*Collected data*
↓↓↓

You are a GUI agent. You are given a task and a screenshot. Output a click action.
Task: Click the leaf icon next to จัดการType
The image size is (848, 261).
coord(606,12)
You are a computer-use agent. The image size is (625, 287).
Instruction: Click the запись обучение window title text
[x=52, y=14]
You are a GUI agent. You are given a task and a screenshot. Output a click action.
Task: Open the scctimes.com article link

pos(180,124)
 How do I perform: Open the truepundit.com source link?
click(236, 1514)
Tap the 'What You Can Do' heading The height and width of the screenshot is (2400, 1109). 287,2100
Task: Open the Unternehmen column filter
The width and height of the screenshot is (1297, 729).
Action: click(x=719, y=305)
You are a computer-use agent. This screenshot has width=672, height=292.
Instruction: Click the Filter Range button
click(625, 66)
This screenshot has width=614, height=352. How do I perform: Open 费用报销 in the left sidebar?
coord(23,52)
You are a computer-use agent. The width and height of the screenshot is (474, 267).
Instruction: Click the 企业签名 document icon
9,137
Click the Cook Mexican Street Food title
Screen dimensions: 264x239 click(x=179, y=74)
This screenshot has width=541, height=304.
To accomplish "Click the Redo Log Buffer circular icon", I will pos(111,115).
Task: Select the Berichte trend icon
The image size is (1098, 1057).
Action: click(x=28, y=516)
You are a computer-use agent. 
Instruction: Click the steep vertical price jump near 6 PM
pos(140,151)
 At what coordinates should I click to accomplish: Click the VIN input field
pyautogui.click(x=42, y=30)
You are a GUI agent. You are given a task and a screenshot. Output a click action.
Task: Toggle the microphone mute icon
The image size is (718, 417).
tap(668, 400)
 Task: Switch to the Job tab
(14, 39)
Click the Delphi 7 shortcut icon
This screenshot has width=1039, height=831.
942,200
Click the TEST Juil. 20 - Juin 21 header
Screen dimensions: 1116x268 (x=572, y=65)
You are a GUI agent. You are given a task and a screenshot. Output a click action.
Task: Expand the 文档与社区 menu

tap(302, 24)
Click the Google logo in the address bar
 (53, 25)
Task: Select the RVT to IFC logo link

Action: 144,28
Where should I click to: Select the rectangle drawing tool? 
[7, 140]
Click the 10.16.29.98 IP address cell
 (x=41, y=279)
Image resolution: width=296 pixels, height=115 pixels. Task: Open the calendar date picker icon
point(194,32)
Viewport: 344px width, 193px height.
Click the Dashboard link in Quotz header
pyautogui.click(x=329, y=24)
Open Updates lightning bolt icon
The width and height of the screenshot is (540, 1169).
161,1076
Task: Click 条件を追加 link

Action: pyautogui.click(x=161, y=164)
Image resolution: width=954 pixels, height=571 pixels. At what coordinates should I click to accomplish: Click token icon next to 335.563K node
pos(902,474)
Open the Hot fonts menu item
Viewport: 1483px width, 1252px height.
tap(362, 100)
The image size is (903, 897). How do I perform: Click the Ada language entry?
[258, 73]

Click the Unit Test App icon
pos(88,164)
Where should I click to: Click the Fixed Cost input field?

↑↑↑

*WORK ORDER*
Nothing in the records may change; write them out again in full.

*FINAL ANSWER*
You are a GUI agent. You are given a task and a screenshot. Output a click action.
Task: Click the leaf icon next to จัดการType
The image size is (848, 261).
coord(606,12)
You are a computer-use agent. The image size is (625, 287).
Instruction: Click the запись обучение window title text
[x=52, y=14]
You are a GUI agent. You are given a task and a screenshot. Output a click action.
Task: Open the scctimes.com article link

pos(180,124)
 How do I perform: Open the truepundit.com source link?
click(236, 1514)
Tap the 'What You Can Do' heading The height and width of the screenshot is (2400, 1109). 287,2100
Task: Open the Unternehmen column filter
The width and height of the screenshot is (1297, 729).
Action: click(x=719, y=305)
You are a computer-use agent. This screenshot has width=672, height=292.
Instruction: Click the Filter Range button
click(625, 66)
This screenshot has width=614, height=352. How do I perform: Open 费用报销 in the left sidebar?
coord(23,52)
You are a computer-use agent. The width and height of the screenshot is (474, 267).
Instruction: Click the 企业签名 document icon
9,137
Click the Cook Mexican Street Food title
Screen dimensions: 264x239 click(x=179, y=74)
This screenshot has width=541, height=304.
To accomplish "Click the Redo Log Buffer circular icon", I will pos(111,115).
Task: Select the Berichte trend icon
The image size is (1098, 1057).
Action: click(x=28, y=516)
You are a computer-use agent. 
Instruction: Click the steep vertical price jump near 6 PM
pos(140,151)
 At what coordinates should I click to accomplish: Click the VIN input field
pyautogui.click(x=42, y=30)
You are a GUI agent. You are given a task and a screenshot. Output a click action.
Task: Toggle the microphone mute icon
The image size is (718, 417).
tap(668, 400)
 Task: Switch to the Job tab
(14, 39)
Click the Delphi 7 shortcut icon
This screenshot has width=1039, height=831.
942,200
Click the TEST Juil. 20 - Juin 21 header
Screen dimensions: 1116x268 (x=572, y=65)
You are a GUI agent. You are given a task and a screenshot. Output a click action.
Task: Expand the 文档与社区 menu

tap(302, 24)
Click the Google logo in the address bar
 (53, 25)
Task: Select the RVT to IFC logo link

Action: 144,28
Where should I click to: Select the rectangle drawing tool? 
[7, 140]
Click the 10.16.29.98 IP address cell
 (x=41, y=279)
Image resolution: width=296 pixels, height=115 pixels. Task: Open the calendar date picker icon
point(194,32)
Viewport: 344px width, 193px height.
Click the Dashboard link in Quotz header
pyautogui.click(x=329, y=24)
Open Updates lightning bolt icon
The width and height of the screenshot is (540, 1169).
161,1076
Task: Click 条件を追加 link

Action: pyautogui.click(x=161, y=164)
Image resolution: width=954 pixels, height=571 pixels. At what coordinates should I click to accomplish: Click token icon next to 335.563K node
pos(902,474)
Open the Hot fonts menu item
Viewport: 1483px width, 1252px height.
tap(362, 100)
The image size is (903, 897). How do I perform: Click the Ada language entry?
[258, 73]

Click the Unit Test App icon
pos(88,164)
Where should I click to: Click the Fixed Cost input field?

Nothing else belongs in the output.